Kenneth A Matreyek, Lea M Starita, Jason J Stephany, Beth Martin, Melissa A Chiasson, Vanessa E Gray, Martin Kircher, Arineh Khechaduri, Jennifer N Dines, Ronald J Hause, Smita Bhatia, William E Evans, Mary V Relling, Wenjian Yang, Jay Shendure, Douglas M Fowler

Journal: Nature genetics 2019;50(6):874-882

PMID: 29785012

Abstract

Determining the pathogenicity of genetic variants is a critical challenge, and functional assessment is often the only option. Experimentally characterizing millions of possible missense variants in thousands of clinically important genes requires generalizable, scalable assays.

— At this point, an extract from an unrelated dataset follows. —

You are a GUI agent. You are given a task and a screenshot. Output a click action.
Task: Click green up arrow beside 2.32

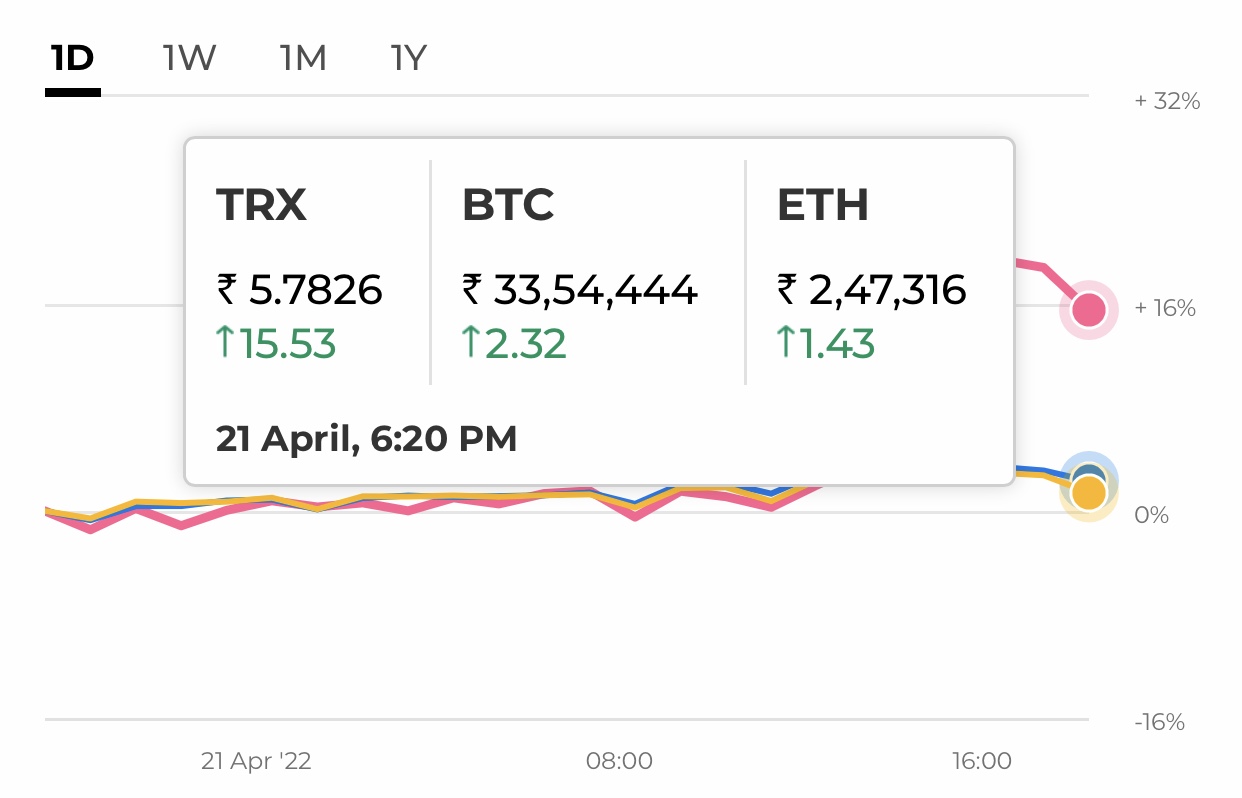(470, 344)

We describe variant abundance by massively parallel sequencing (VAMP-seq), which measures the effects of thousands of missense variants of a protein on intracellular abundance simultaneously. We apply VAMP-seq to quantify the abundance of 7,801 single-amino-acid variants of PTEN and TPMT, proteins in which functional variants are clinically actionable. We identify 1,138 PTEN and 777 TPMT variants that result in low protein abundance, and may be pathogenic or alter drug metabolism, respectively. We observe selection for low-abundance PTEN variants in cancer, and show that p.Pro38Ser, which accounts for ~10% of PTEN missense variants in melanoma, functions via a dominant-negative mechanism. Finally, we demonstrate that VAMP-seq is applicable to other genes, highlighting its generalizability.

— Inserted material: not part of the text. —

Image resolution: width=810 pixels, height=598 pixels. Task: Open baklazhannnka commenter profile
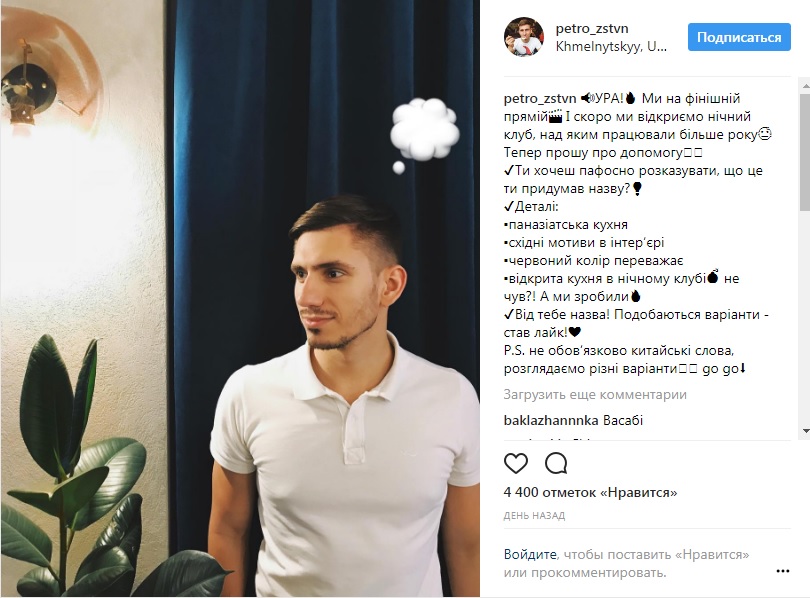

Address: Department of Genome Sciences, University of Washington, Seattle, WA, USA.; Department of Medical Genetics, University of Washington, Seattle, WA, USA.; School of Medicine, University of Alabama at Birmingham, Birmingham, AL, USA.; Department of Pharmaceutical Sciences, St. Jude Children's Research Hospital, Memphis, TN, USA.; Department of Genome Sciences, University of Washington, Seattle, WA, USA. [email protected].; Howard Hughes Medical Institute, Seattle, WA, USA. [email protected].; Department of Genome Sciences, University of Washington, Seattle, WA, USA. [email protected].; Department of Bioengineering, University of Washington, Seattle, WA, USA. [email protected].; Genetic Networks Program, Canadian Institute for Advanced Research, Toronto, Ontario, Canada. [email protected].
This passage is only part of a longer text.